Hackerrank: Hourglass Max Sum

Problem

The Hourglass Max Sum problem on Hackerrank requires you to find the maximum sum of an hourglass shape in a 6x6 2D array. An hourglass is defined as a subset of values with the following pattern:

a b c
  d
e f g

Here is a link to the problem on Hackerrank.

Example 1

Input:

[
    [1 1 1 0 0 0]
    [0 1 0 0 0 0]
    [1 1 1 0 0 0]
    [0 0 2 4 4 0]
    [0 0 1 2 4 0]
    [0 0 1 2 4 0]
]

Output: 19

Explanation: The hourglass with the maximum sum is:

2 4 4
  1
1 2 4

Approach

Approach One - Double For Loop With Running Sum

The first thing I noticed with this problem are the variables I’ll need and my method of traversal. At a high level I know I need to traverse the rows and columns in this 2D array and find the maximum sum of values within the given bounds of an hourglass shape. That means I’ll need to track the maximum hourglass sum, the current hourglass sum, and I’ll need some logic on when and how to build up the sum for a given hourglass. With this approach in mind, we can initialize a maximum sum var, use a double for loop to traverse the rows and columns of the grid, then have conditional logic that checks if we are at the “start” (top left) of an hourglass shape within the defined bounds, and if we are we can build our current sum. When we are done building our sum for a given hourglass, we can update our maximum sum appropriately. We return that value at the end of our double for loop.
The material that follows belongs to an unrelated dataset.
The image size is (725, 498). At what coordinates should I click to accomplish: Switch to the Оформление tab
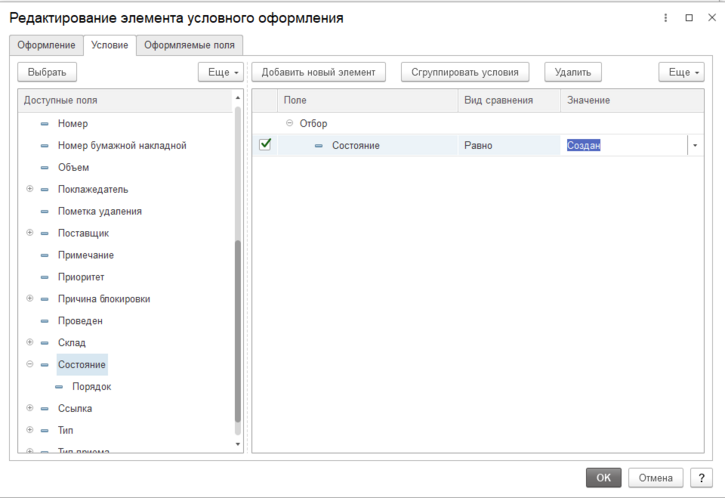click(x=46, y=45)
You will see I created a separate function for handling the updating of current sum, not completely necessary but in the moment I decided to break that logic out.

Solution

function hourglassSum(arr) {
    let maxSum = -Infinity;

    function handleCurrentSumAdd(currentSum, row, col) {
        return currentSum + arr[row][col];
    }

    for (let row = 0; row < arr.length; ++row) {
        for (let col = 0; col < arr[row].length; ++col) {
            if (row <= 3 && col <= 3) {
                let currentSum = arr[row][col];
                currentSum = handleCurrentSumAdd(currentSum, row, col + 1);
                currentSum = handleCurrentSumAdd(currentSum, row, col + 2);
                currentSum = handleCurrentSumAdd(currentSum, row + 1, col + 1);
                currentSum = handleCurrentSumAdd(currentSum, row + 2, col);
                currentSum = handleCurrentSumAdd(currentSum, row + 2, col + 1);
                currentSum = handleCurrentSumAdd(currentSum, row + 2, col + 2);
                maxSum = Math.max(currentSum, maxSum);
            }
        }
    }

    return maxSum;
}

Complexity & Closing Thoughts

Time Complexity

O(1), usually a double for loop would give us O(n)² but since our arr parameter is always expected to be 6x6, that would qualify as a constant giving us constant time complexity.

Space Complexity

O(1), we only created variables containing primitives and a helper function, both require constant space.